ASSIGNMENT: Pictures in the listing do not belong in the copy, which should repeat exactly the lines from the one holding "Task: Edit the Réf. fournisseur pencil icon" through the last line.

-- -- --

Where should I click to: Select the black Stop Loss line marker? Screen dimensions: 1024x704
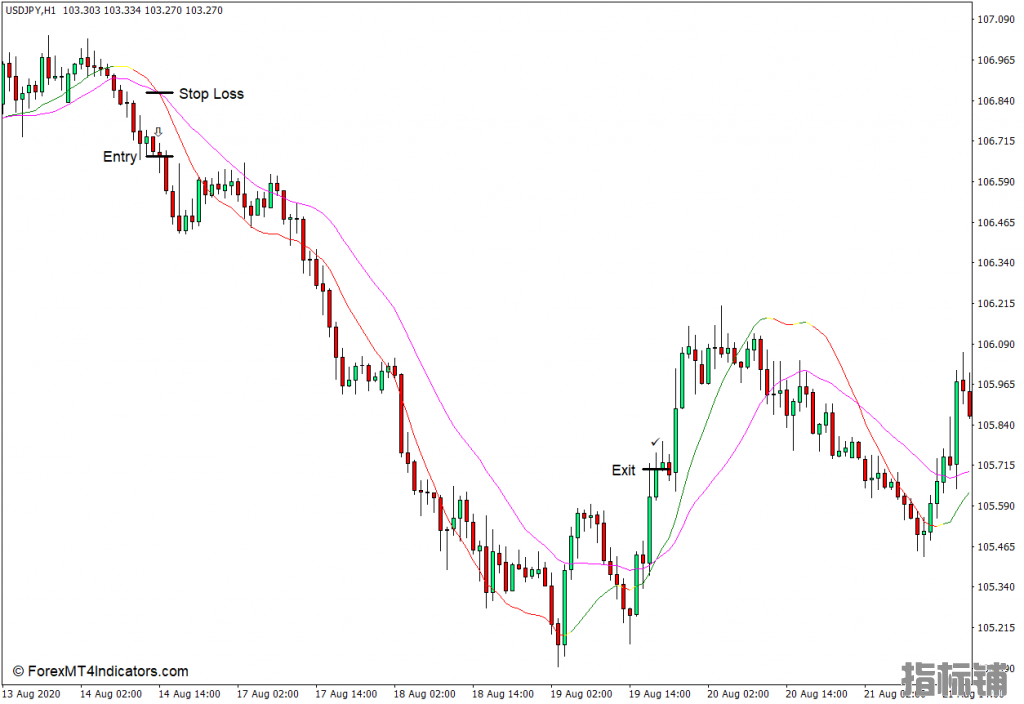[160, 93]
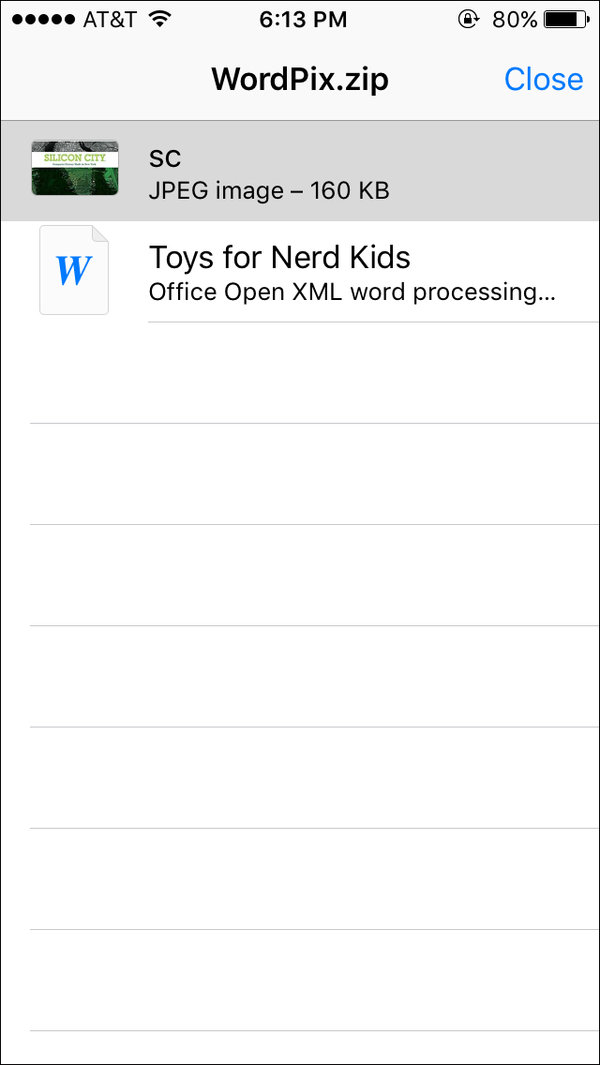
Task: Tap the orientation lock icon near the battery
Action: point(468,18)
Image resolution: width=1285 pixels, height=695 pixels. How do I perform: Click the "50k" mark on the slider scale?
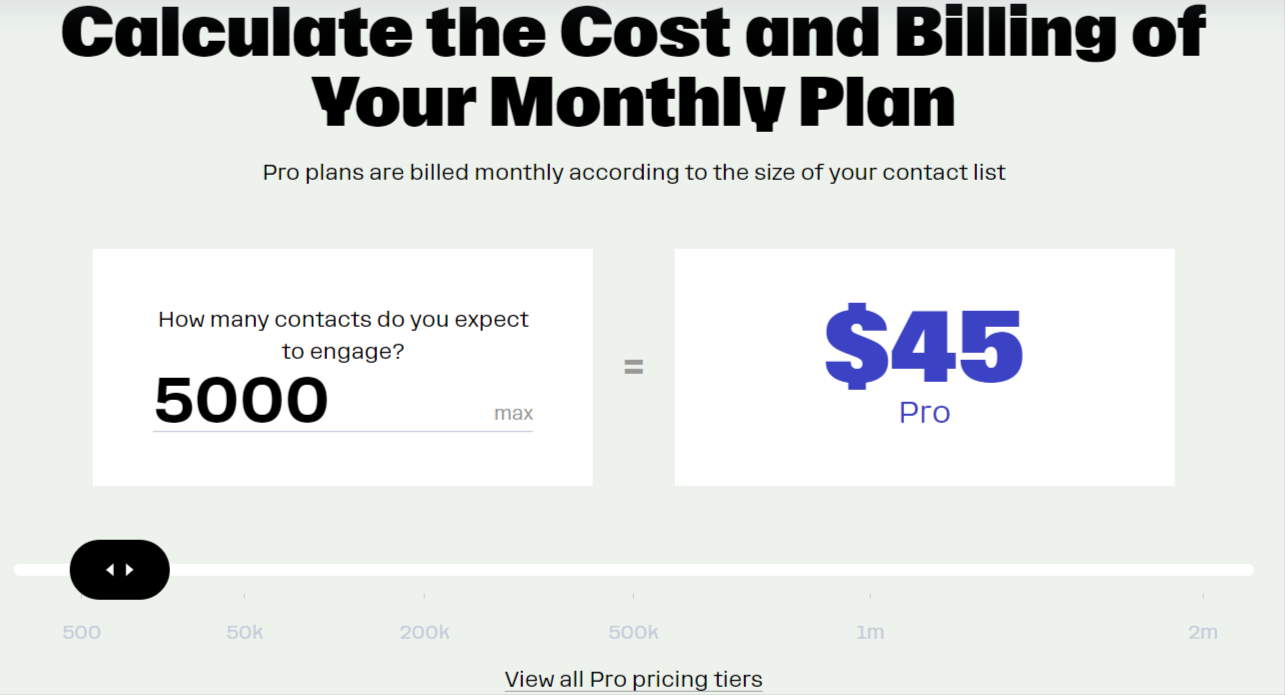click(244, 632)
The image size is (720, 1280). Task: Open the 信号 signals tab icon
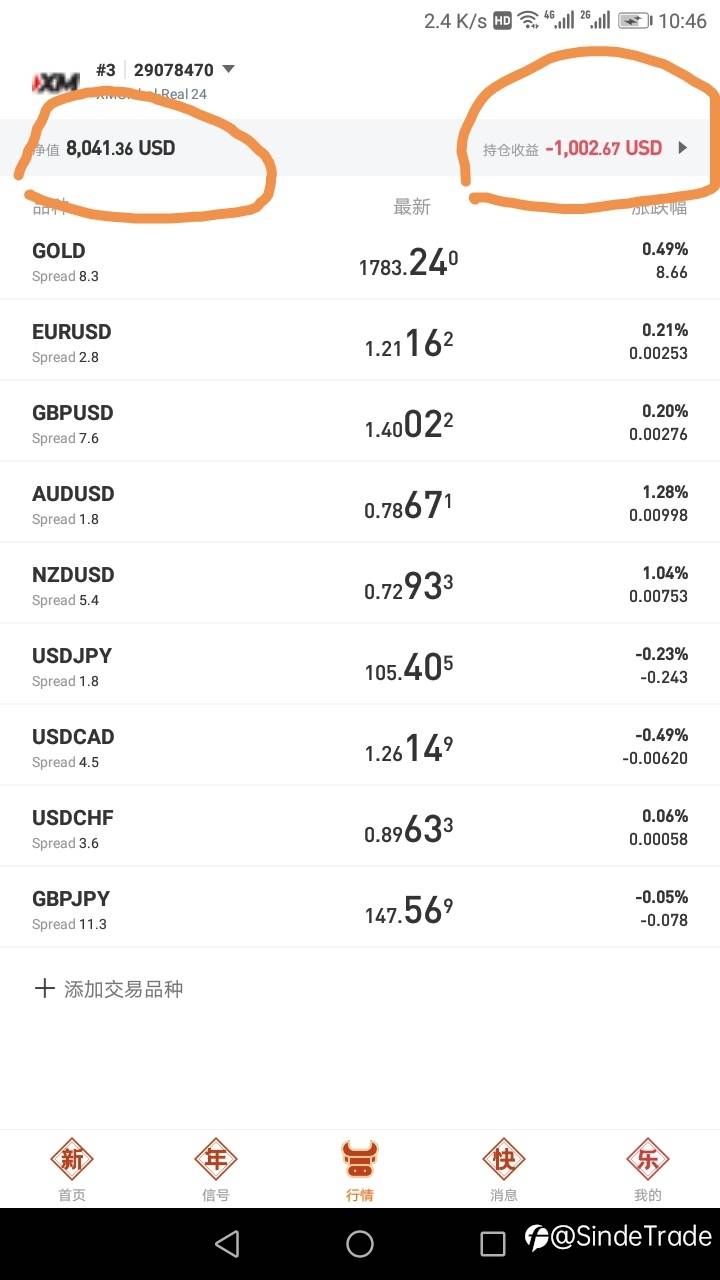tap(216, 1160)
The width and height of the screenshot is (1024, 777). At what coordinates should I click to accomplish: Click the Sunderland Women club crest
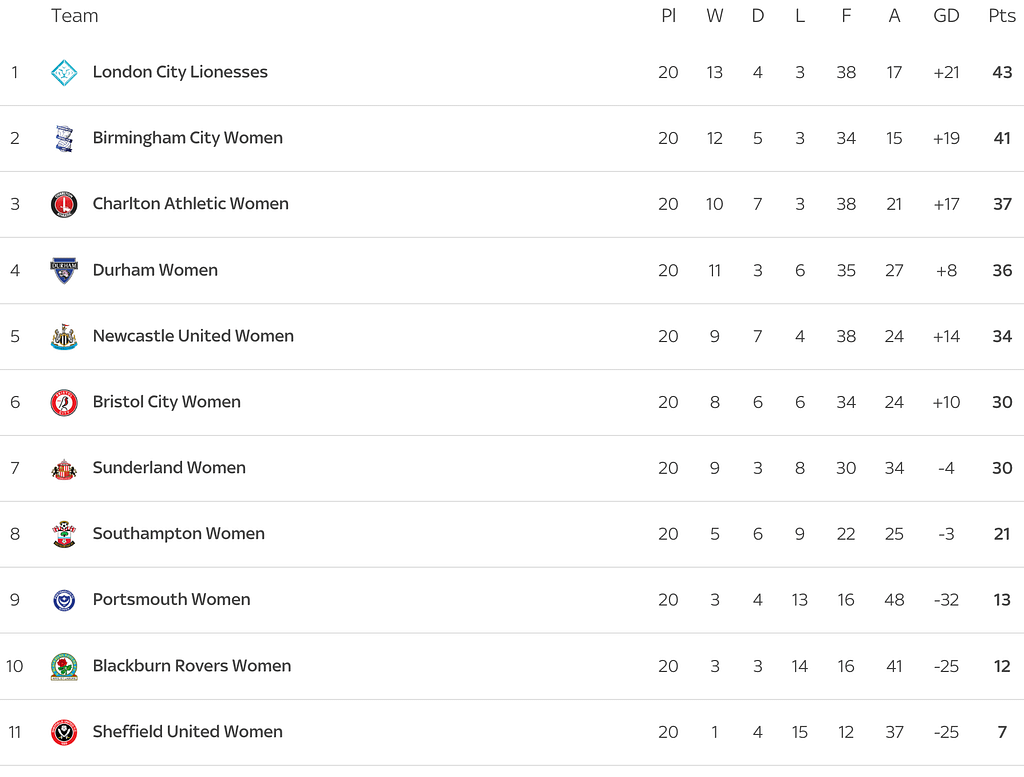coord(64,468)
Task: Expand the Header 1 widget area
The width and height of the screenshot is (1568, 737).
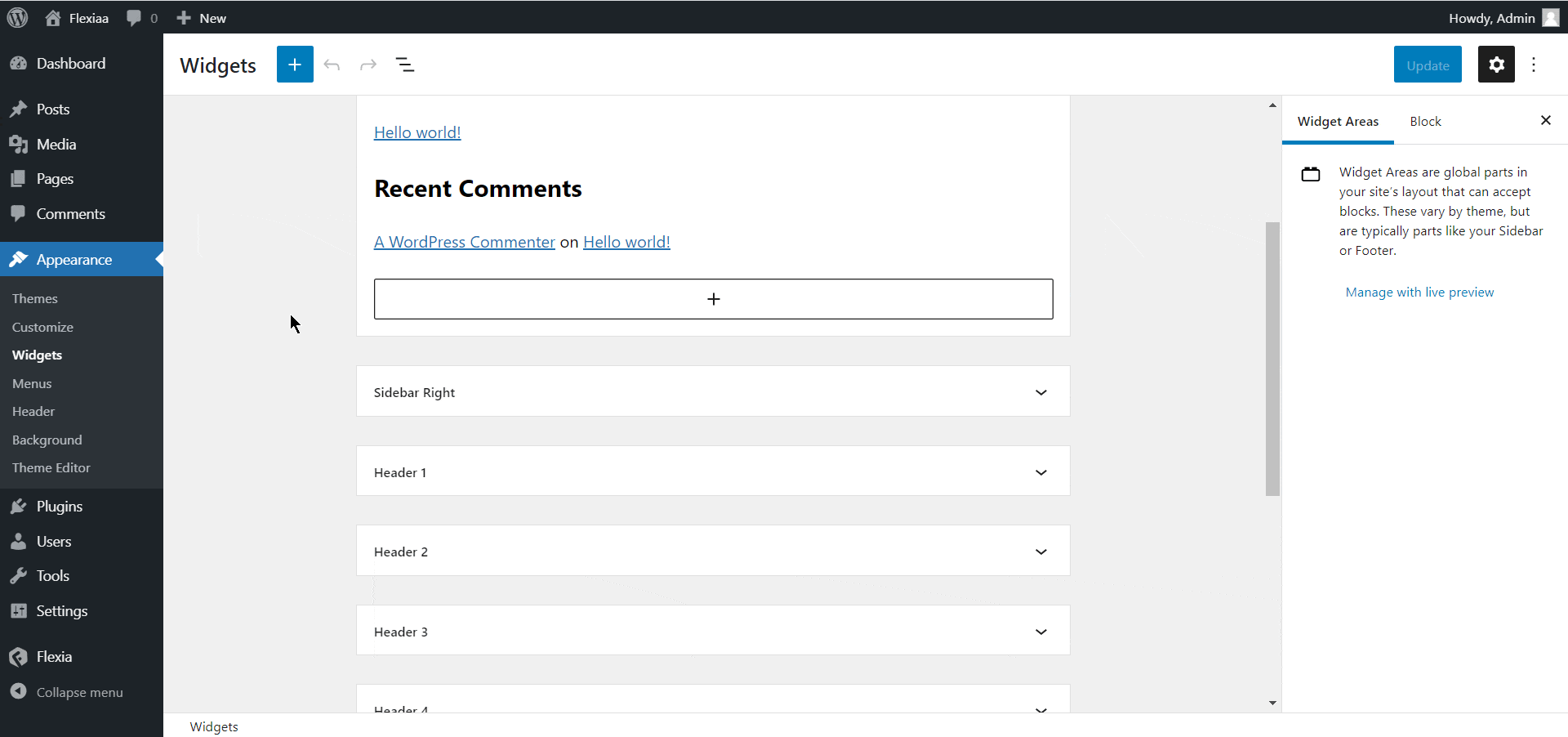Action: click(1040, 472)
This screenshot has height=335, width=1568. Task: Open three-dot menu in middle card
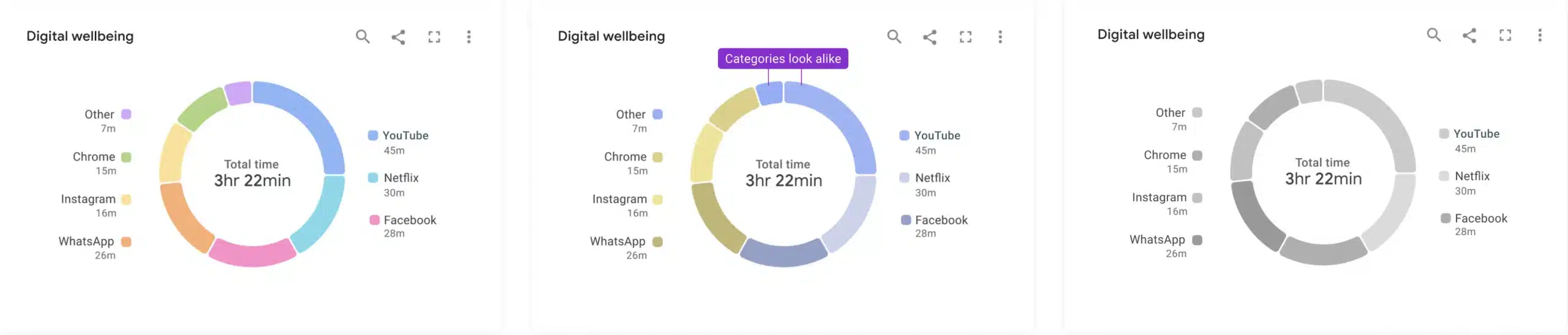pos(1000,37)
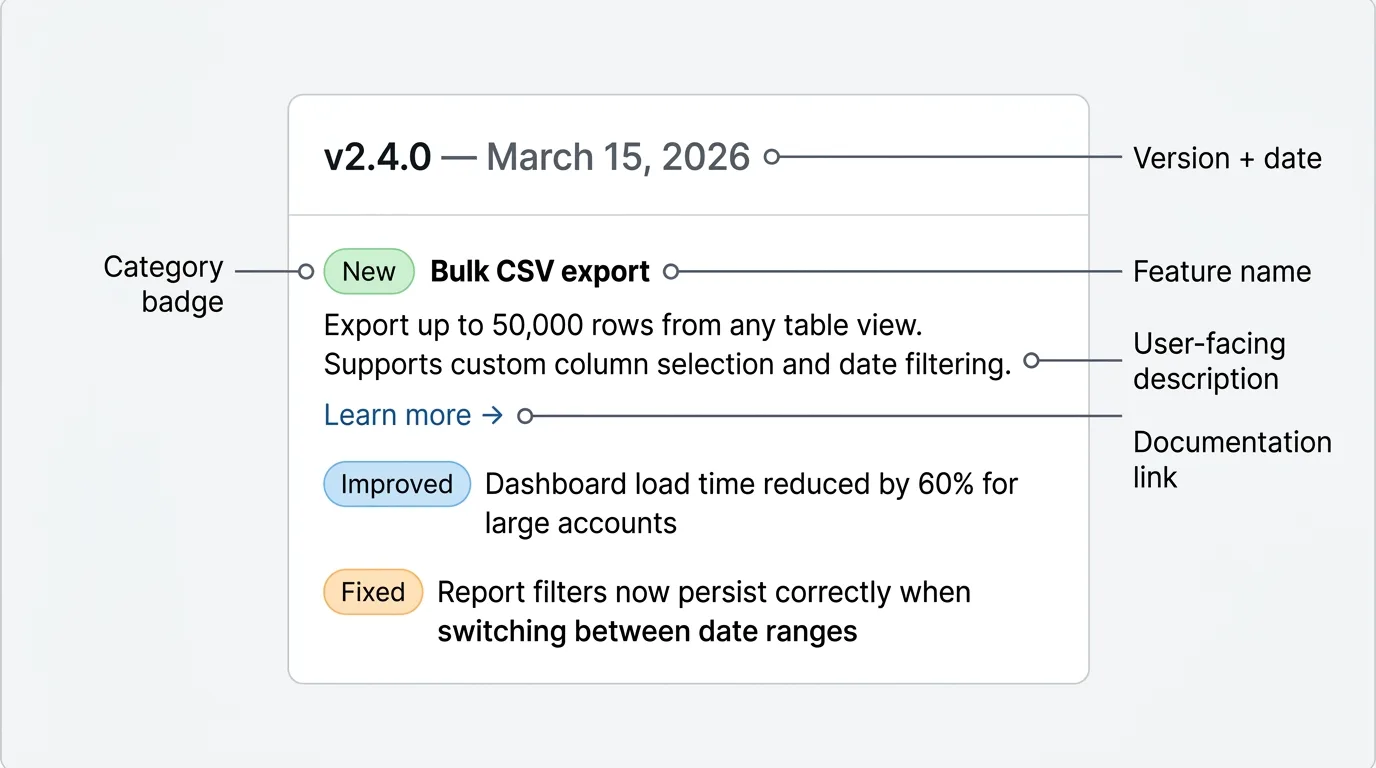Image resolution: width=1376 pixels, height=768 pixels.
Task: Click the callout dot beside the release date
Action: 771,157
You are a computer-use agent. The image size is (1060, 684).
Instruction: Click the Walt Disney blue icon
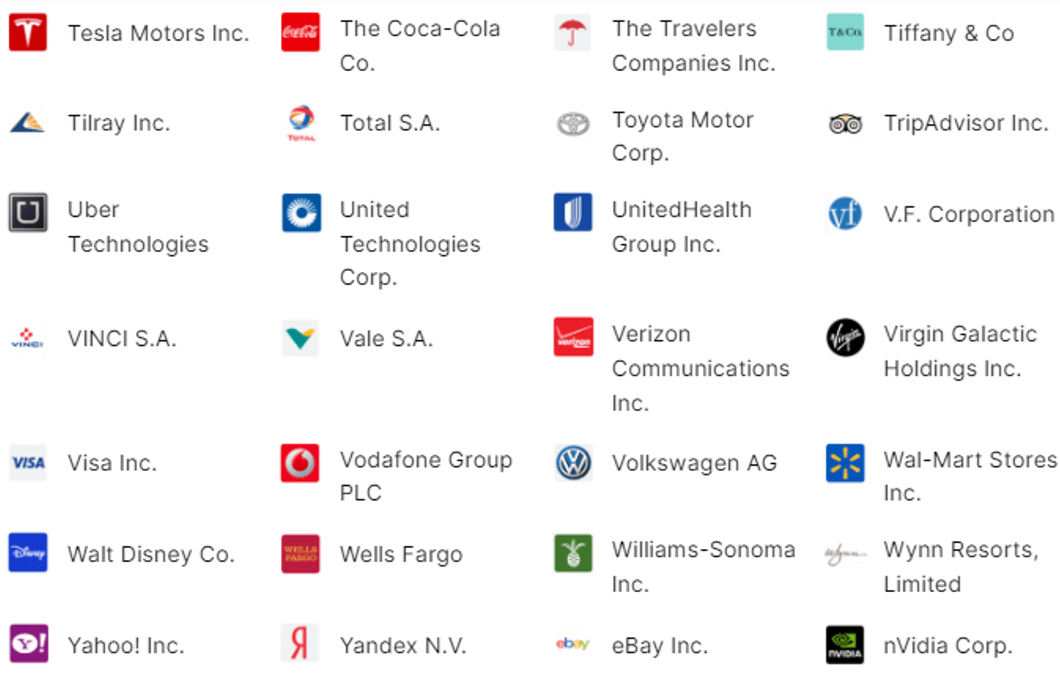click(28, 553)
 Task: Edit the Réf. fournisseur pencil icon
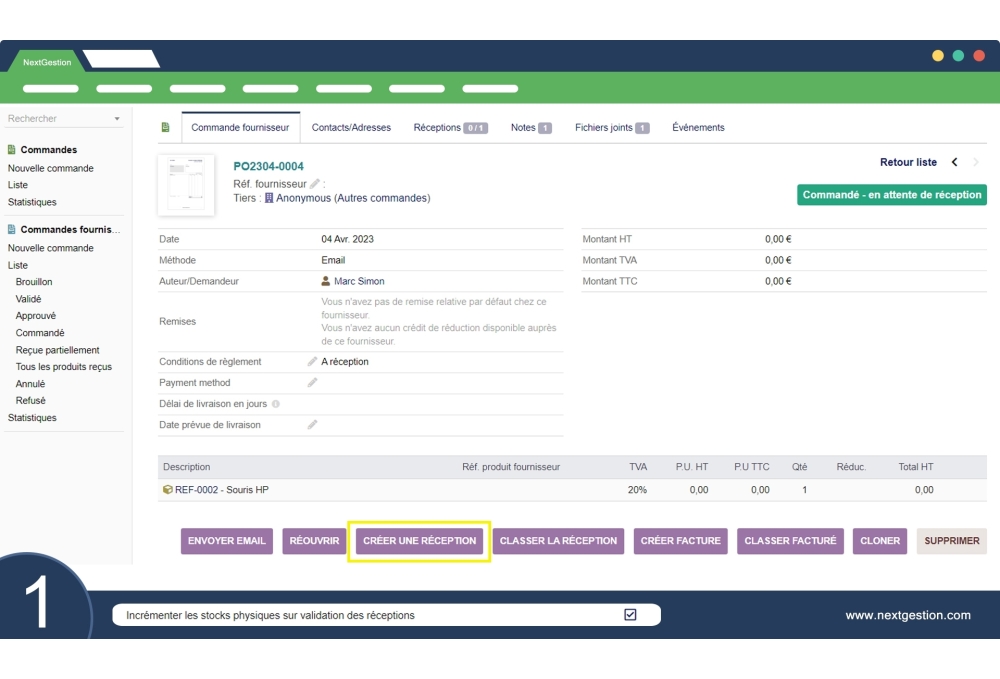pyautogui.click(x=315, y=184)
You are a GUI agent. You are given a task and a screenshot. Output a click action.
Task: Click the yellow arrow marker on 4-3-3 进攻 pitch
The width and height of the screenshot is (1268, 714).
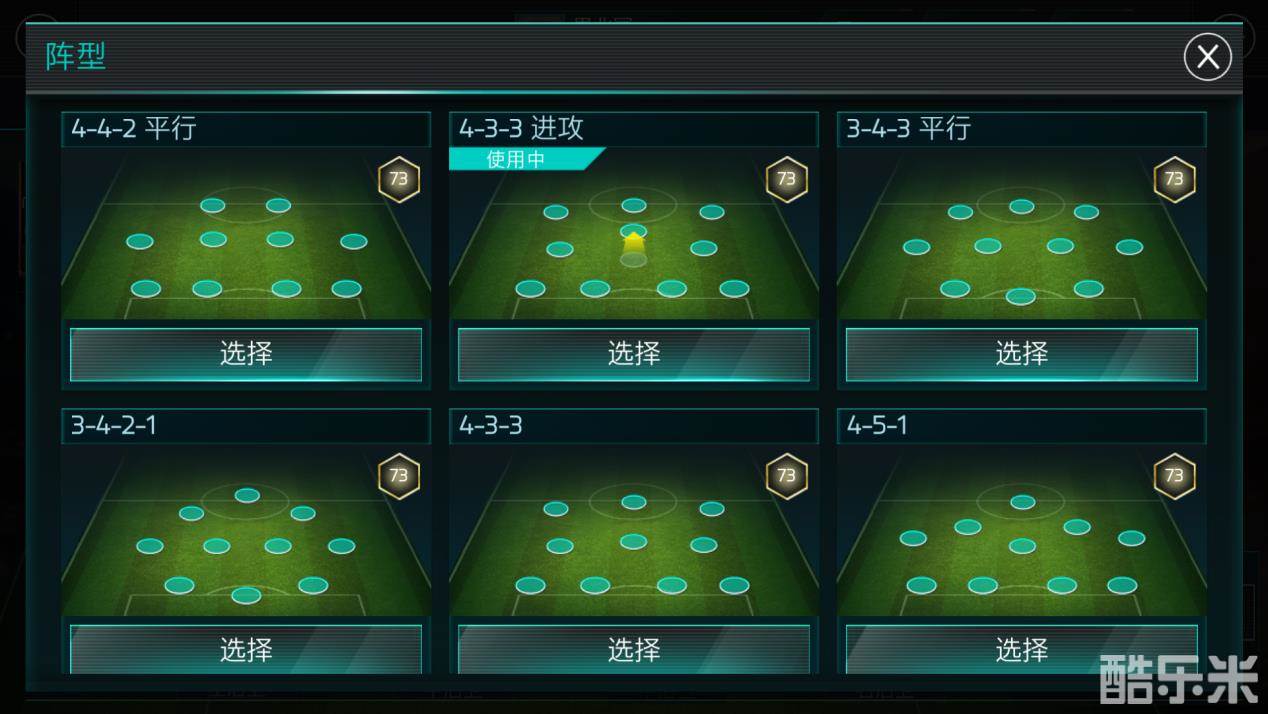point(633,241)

-- -- --

TASK SOLUTION:
 Task: Edit the Réf. fournisseur pencil icon
pyautogui.click(x=315, y=184)
You are a GUI agent. You are given a task and a screenshot. Output a click action.
Task: Click the yellow arrow marker on 4-3-3 进攻 pitch
The width and height of the screenshot is (1268, 714).
point(633,241)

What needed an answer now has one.